Do you travel?  Advantage plans have a limited area / network.  Original Medicare does not
For Medicare to cover something it must be deemd medically neccessary. With Original Medicare, your doctor determines that.  With an Advantage plan the insurance company makes the determination.
Look up the Medicare Facebook page and read peoples comments.  You get lots of input from there

my 2 cents


----------



## QuickSilver

Here's another tidbit..   Medicare part A is for inpatient hospital stay only.   Medicare part B is for outpatient services..  When you are hospitalized, you will be required to satisfy a Medicare deductible of $1,260.  Your Medicare supplement will cover this deductible.   You will not be required to pay one single penny out of pocket for an inpatient stay since Medicare pays hospitals by DRG (diagnostic related group)..  In other words.. medicare assigns a payment amount for each diagnosis..  It will pay the hospital the same dollar amount whether you are hospitalized for 2 days or 22 days..  not one penny more.  If a hospital chooses to be a medicare provider, they have agreed to treat that diagnosis for the amount given.. and not a penny more.  You are not responsible for paying the hospital ANYTHING...   If you stay out of the hospital 61 days and re readmitted,  you will then be charged another deductible of $1,260.   If you are rehospitalized under 60 days time.. you do not owe another deductible. 

Part B covers 80% of you outpatient services... Your Medicare supplement will pick up the other 20%... however, it will NOT pay for anything that Medicare doesn't cover.


----------



## MJC-56

All it takes is one serious battle with cancer to make a person curse the day they chose Medicare Advantage.
Medicare pays 80% of most chemotherapy.  A supplement will  cover the rest.  You pay $0
With most Medicare Advantage plans, they pay 80% of Chemo you pay the rest.  This can run into many thousands.
The maximum out-of-pocket for most Med Advantage plans I have seen $6,700 / year + additional Max out-of-pocket for prescriptions.


----------



## Dudewho

QuickSilver said:


> That was what you paid out of pocket?    Because with Traditional Medicare part A and a medicare supplement.. there would be $0 out of pocket for any hospital stay... no matter how long.   Plus.. you get to pick which hospital you want to be in.

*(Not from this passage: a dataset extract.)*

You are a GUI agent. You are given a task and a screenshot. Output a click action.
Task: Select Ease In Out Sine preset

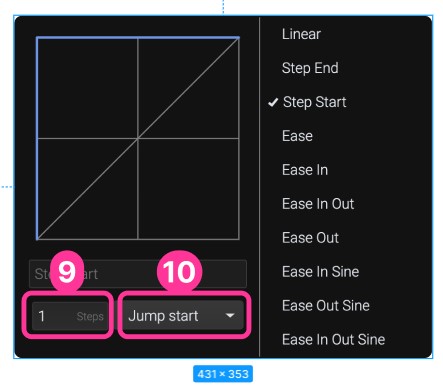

I don't pay monthly for my plan and it includes Rx coverage. I don't pay for that either.


----------



## QuickSilver

MJC-56 said:


> All it takes is one serious battle with cancer to make a person curse the day they chose Medicare Advantage.
> Medicare pays 80% of most chemotherapy.  A supplement will  cover the rest.  You pay $0
> With most Medicare Advantage plans, they pay 80% of Chemo you pay the rest.  This can run into many thousands.
> The maximum out-of-pocket for most Med Advantage plans I have seen $6,700 / year + additional Max out-of-pocket for prescriptions.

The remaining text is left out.